AVAILABLE DATA Start Marker
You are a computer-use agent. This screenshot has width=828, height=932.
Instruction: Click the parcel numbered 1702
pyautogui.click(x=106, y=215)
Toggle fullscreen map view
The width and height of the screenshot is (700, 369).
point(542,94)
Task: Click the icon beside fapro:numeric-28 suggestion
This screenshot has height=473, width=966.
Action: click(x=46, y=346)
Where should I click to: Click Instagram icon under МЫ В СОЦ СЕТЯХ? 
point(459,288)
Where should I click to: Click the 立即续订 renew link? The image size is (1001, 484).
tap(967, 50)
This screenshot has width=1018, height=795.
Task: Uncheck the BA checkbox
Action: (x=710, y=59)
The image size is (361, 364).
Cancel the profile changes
AVAILABLE DATA End Marker
AVAILABLE DATA Start Marker
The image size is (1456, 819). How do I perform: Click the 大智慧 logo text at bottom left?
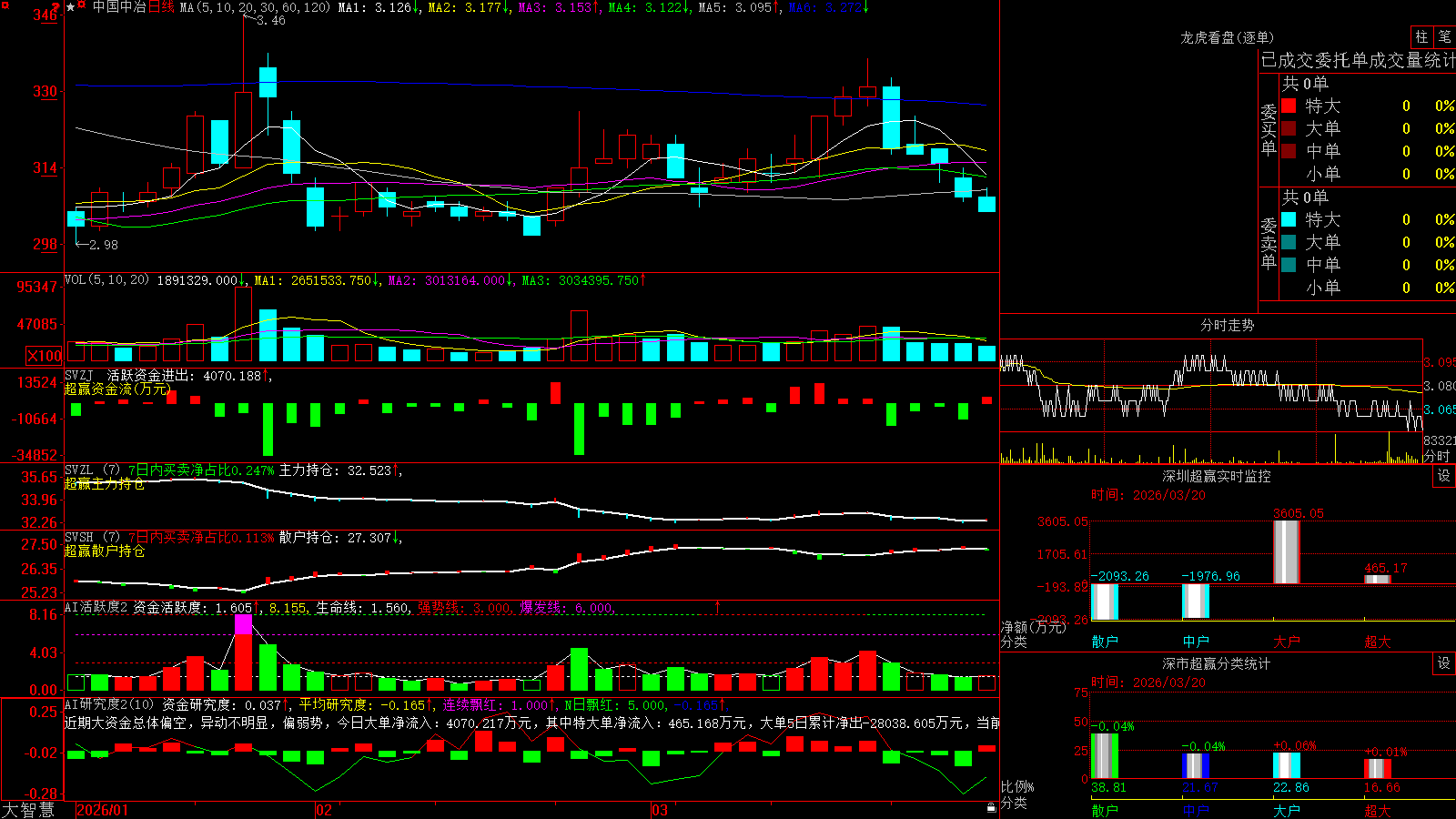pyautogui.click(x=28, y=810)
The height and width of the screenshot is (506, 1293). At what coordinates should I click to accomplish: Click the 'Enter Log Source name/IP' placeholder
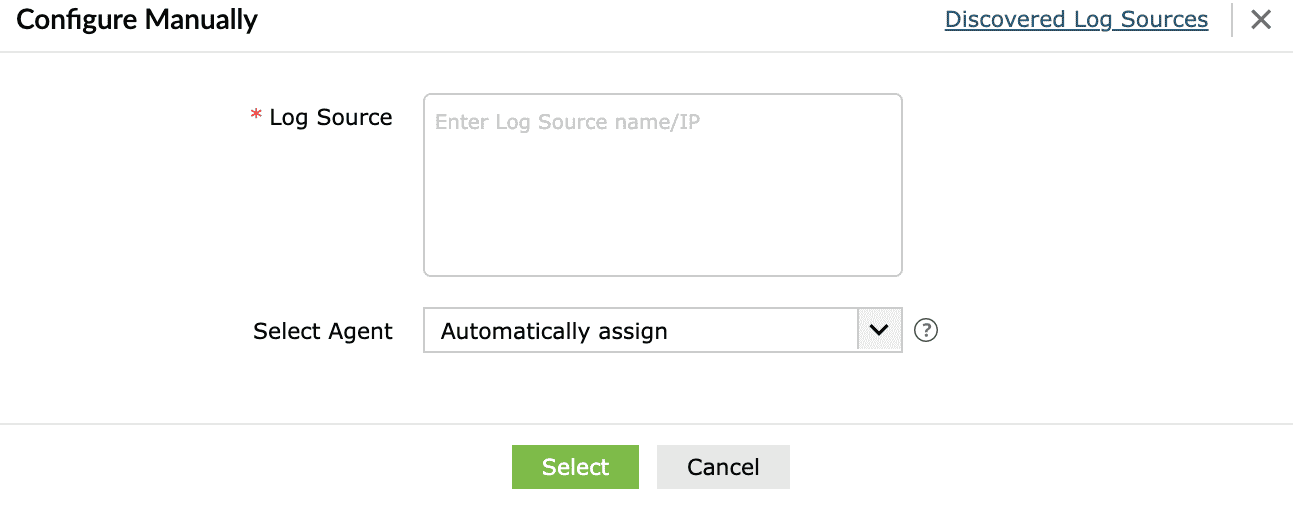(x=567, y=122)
AVAILABLE DATA End Marker
WHAT IS EXPECTED: From the material above, set down exactly the lines between the line holding "You are a computer-use" and the line holding "Cancel the profile changes", inclusive. Include nothing else.

SOLUTION FOR THIS EXERCISE:
You are a computer-use agent. This screenshot has width=828, height=932.
Instruction: Click the parcel numbered 1702
pyautogui.click(x=106, y=215)
Toggle fullscreen map view
The width and height of the screenshot is (700, 369).
point(542,94)
Task: Click the icon beside fapro:numeric-28 suggestion
This screenshot has height=473, width=966.
Action: click(x=46, y=346)
Where should I click to: Click Instagram icon under МЫ В СОЦ СЕТЯХ? 
point(459,288)
Where should I click to: Click the 立即续订 renew link? The image size is (1001, 484).
tap(967, 50)
This screenshot has width=1018, height=795.
Task: Uncheck the BA checkbox
Action: (x=710, y=59)
The image size is (361, 364).
Cancel the profile changes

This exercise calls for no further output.